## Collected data

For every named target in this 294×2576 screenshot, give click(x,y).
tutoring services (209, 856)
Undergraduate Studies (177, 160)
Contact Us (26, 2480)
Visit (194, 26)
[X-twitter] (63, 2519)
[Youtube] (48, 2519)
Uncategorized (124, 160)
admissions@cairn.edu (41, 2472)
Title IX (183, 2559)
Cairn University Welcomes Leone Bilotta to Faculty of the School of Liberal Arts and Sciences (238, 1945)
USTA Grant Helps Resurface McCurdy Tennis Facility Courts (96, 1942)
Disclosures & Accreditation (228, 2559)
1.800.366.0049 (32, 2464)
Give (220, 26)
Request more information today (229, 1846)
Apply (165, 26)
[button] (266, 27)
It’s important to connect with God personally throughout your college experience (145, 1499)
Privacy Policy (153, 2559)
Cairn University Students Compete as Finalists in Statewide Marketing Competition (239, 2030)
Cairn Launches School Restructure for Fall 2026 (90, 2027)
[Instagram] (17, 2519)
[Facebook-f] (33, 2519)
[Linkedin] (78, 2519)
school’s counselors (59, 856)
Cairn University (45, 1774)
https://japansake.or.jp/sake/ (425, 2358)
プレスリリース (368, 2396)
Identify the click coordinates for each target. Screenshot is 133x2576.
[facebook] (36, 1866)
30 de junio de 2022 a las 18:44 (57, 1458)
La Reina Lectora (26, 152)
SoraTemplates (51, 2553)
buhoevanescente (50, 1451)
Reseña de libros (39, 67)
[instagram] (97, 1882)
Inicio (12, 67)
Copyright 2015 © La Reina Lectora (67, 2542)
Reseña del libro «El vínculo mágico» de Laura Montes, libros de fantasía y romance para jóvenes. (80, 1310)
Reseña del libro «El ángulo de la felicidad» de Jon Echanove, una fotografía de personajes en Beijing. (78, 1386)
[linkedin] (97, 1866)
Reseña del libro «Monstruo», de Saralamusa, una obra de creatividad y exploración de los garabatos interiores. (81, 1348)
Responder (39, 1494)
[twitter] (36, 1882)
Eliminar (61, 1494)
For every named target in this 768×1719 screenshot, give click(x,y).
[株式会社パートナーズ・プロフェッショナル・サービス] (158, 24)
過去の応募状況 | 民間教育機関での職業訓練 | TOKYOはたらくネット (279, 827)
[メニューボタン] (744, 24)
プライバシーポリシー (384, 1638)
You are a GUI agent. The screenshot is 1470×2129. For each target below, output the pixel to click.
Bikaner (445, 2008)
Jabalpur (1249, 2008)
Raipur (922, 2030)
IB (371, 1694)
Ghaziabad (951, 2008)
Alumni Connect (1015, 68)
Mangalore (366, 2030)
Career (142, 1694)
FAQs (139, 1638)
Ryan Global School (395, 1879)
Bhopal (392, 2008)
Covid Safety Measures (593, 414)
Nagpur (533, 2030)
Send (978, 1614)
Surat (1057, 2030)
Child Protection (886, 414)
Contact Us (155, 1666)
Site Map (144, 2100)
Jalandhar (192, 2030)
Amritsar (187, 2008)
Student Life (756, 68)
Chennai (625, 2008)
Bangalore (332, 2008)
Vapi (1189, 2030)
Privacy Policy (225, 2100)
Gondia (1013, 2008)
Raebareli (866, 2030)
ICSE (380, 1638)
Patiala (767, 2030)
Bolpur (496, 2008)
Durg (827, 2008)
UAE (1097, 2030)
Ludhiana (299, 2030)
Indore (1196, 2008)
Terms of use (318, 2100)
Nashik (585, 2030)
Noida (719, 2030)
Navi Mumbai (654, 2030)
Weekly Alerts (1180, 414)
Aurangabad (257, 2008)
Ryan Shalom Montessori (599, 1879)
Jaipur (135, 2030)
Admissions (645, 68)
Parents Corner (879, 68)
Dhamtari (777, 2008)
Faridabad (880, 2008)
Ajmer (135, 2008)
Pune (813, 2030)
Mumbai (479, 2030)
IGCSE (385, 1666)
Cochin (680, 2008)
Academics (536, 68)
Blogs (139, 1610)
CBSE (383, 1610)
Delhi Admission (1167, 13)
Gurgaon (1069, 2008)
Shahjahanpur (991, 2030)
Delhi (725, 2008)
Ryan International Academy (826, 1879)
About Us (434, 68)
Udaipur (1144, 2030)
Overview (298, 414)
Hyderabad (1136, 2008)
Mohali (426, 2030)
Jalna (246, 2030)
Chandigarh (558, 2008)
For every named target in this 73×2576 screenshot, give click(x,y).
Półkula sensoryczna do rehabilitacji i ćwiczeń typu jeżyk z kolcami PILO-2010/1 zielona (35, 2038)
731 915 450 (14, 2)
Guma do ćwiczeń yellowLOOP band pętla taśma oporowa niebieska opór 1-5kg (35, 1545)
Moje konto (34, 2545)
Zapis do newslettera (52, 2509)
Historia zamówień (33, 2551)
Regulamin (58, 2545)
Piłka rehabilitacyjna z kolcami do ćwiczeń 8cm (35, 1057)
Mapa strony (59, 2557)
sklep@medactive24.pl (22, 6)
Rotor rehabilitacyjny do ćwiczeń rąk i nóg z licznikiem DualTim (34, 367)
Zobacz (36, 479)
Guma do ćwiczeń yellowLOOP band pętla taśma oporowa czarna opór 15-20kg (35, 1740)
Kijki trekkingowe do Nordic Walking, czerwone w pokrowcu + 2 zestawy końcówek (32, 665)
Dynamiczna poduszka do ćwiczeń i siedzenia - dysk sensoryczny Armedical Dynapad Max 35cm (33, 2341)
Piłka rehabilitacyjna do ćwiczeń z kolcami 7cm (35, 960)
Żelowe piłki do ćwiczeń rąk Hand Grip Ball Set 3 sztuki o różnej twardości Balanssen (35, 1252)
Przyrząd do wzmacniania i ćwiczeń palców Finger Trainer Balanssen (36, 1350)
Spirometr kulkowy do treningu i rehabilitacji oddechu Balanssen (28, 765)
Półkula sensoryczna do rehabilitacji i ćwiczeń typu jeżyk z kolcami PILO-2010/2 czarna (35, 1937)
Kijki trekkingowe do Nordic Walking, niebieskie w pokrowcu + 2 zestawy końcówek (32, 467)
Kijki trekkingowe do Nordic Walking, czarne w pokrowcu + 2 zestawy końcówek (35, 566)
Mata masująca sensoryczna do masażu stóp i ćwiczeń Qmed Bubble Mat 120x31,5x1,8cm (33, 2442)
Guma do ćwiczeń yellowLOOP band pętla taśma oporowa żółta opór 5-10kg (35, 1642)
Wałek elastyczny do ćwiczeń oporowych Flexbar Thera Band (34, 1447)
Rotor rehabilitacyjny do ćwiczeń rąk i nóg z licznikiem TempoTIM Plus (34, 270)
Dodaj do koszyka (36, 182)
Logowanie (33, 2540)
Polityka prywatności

## ACTIVITY
Search the entries for the word "Kijki" and copy every line that has it.

## SOLUTION
Kijki trekkingowe do Nordic Walking, czerwone w pokrowcu + 2 zestawy końcówek (32, 665)
Kijki trekkingowe do Nordic Walking, niebieskie w pokrowcu + 2 zestawy końcówek (32, 467)
Kijki trekkingowe do Nordic Walking, czarne w pokrowcu + 2 zestawy końcówek (35, 566)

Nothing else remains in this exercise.